论文标题
在文本生成模型中的投入输出输入共享嵌入的标准化
Normalization of Input-output Shared Embeddings in Text Generation Models
论文作者
论文摘要
基于神经网络的模型已成为各种自然语言处理任务的最新模型,但是,网络中的输入和输出维度问题仍未得到充分解决,尤其是在文本生成任务(例如机器翻译,文本摘要)中,其中输入和输出都具有巨大的词汇量。因此,已广泛引入和采用输入输出嵌入重量共享,这尚待改进。基于线性代数和统计理论,本文确定了存在的输入输出嵌入权重共享方法的缺点,然后提出了改善输入输出权重共享嵌入的方法,其中嵌入重量矩阵的标准化方法包括最佳性能。这些方法几乎是无计算成本的,可以与其他嵌入技术结合使用,并在最先进的神经网络模型上应用良好的有效性。对于变压器型模型,与WMT'16 EN-DE数据集中的原始版本相比,标准化技术最多可以得到0.6 BLEU的改进,并且IWSLT 14'数据集上的类似BLEU改进。对于DynamicConv模型,可以在WMT'16 EN-DE数据集上实现0.5 BLEU的改进,并且可以实现IWSLT 14'DE-EN翻译任务的0.41 BLEU改进。
Neural Network based models have been state-of-the-art models for various Natural Language Processing tasks, however, the input and output dimension problem in the networks has still not been fully resolved, especially in text generation tasks (e.g. Machine Translation, Text Summarization), in which input and output both have huge sizes of vocabularies. Therefore, input-output embedding weight sharing has been introduced and adopted widely, which remains to be improved. Based on linear algebra and statistical theories, this paper locates the shortcoming of existed input-output embedding weight sharing method, then raises methods for improving input-output weight shared embedding, among which methods of normalization of embedding weight matrices show best performance.

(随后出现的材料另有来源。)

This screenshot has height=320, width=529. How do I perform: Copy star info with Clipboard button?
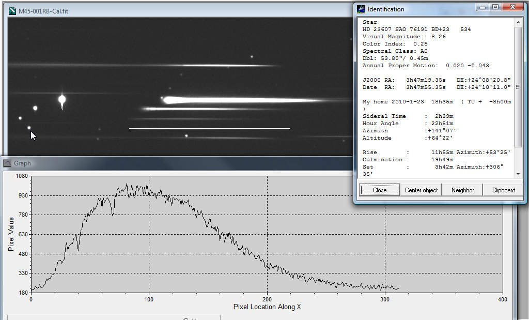click(x=503, y=190)
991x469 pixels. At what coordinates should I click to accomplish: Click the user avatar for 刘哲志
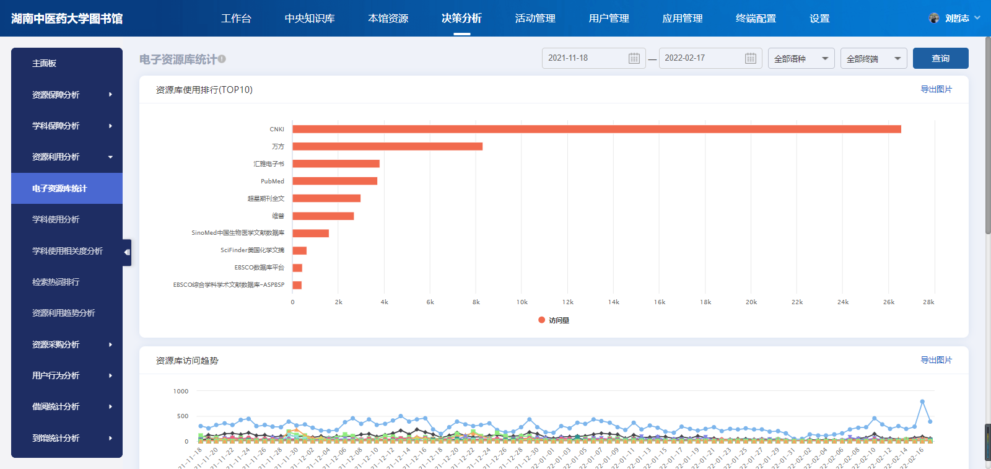pos(934,18)
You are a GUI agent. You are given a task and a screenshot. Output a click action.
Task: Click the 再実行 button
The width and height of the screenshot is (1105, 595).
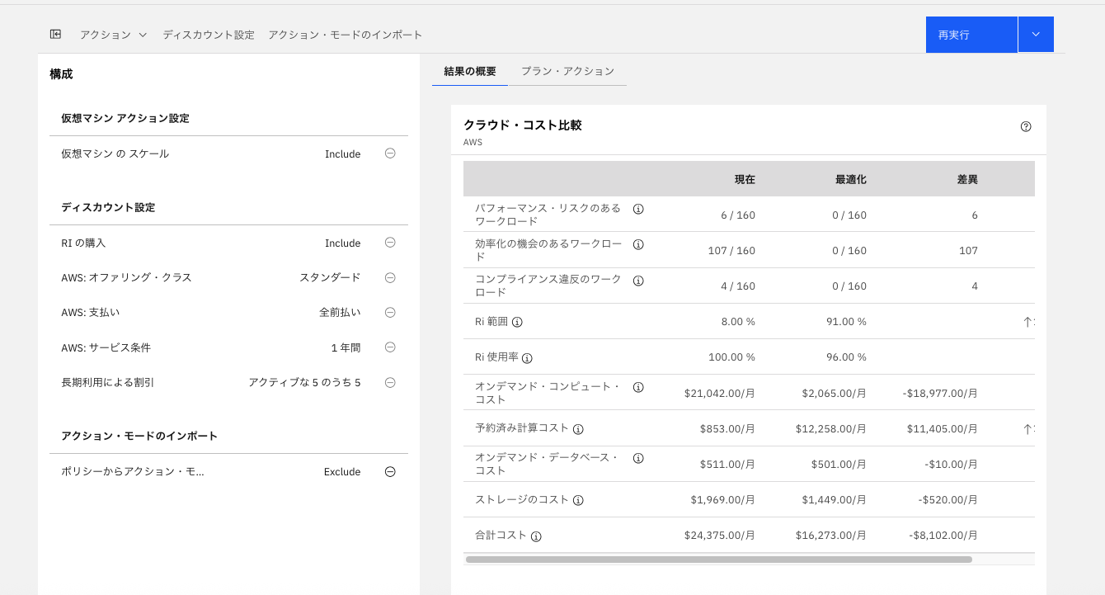(x=971, y=35)
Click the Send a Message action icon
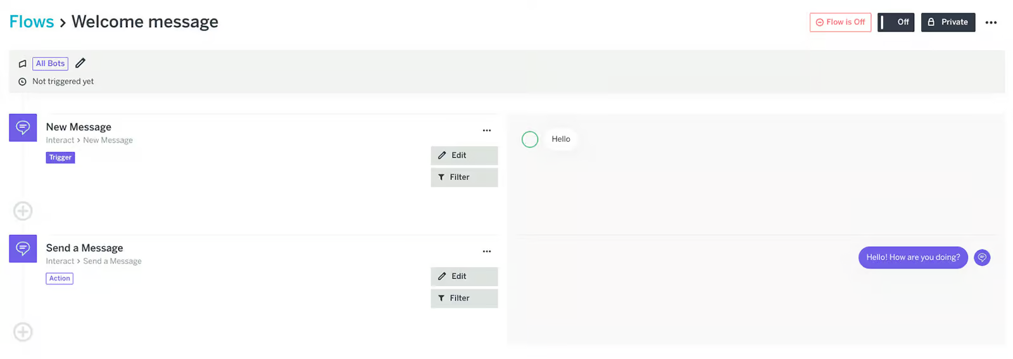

These methods are nearly computational cost-free, can get combined with other embedding techniques, and show good effectiveness when applied on state-of-the-art Neural Network models. For Transformer-big models, the normalization techniques can get at best 0.6 BLEU improvement compared to the original version of model on WMT'16 En-De dataset, and similar BLEU improvements on IWSLT 14' datasets. For DynamicConv models, 0.5 BLEU improvement can be attained on WMT'16 En-De dataset, and 0.41 BLEU improvement on IWSLT 14' De-En translation task is achieved.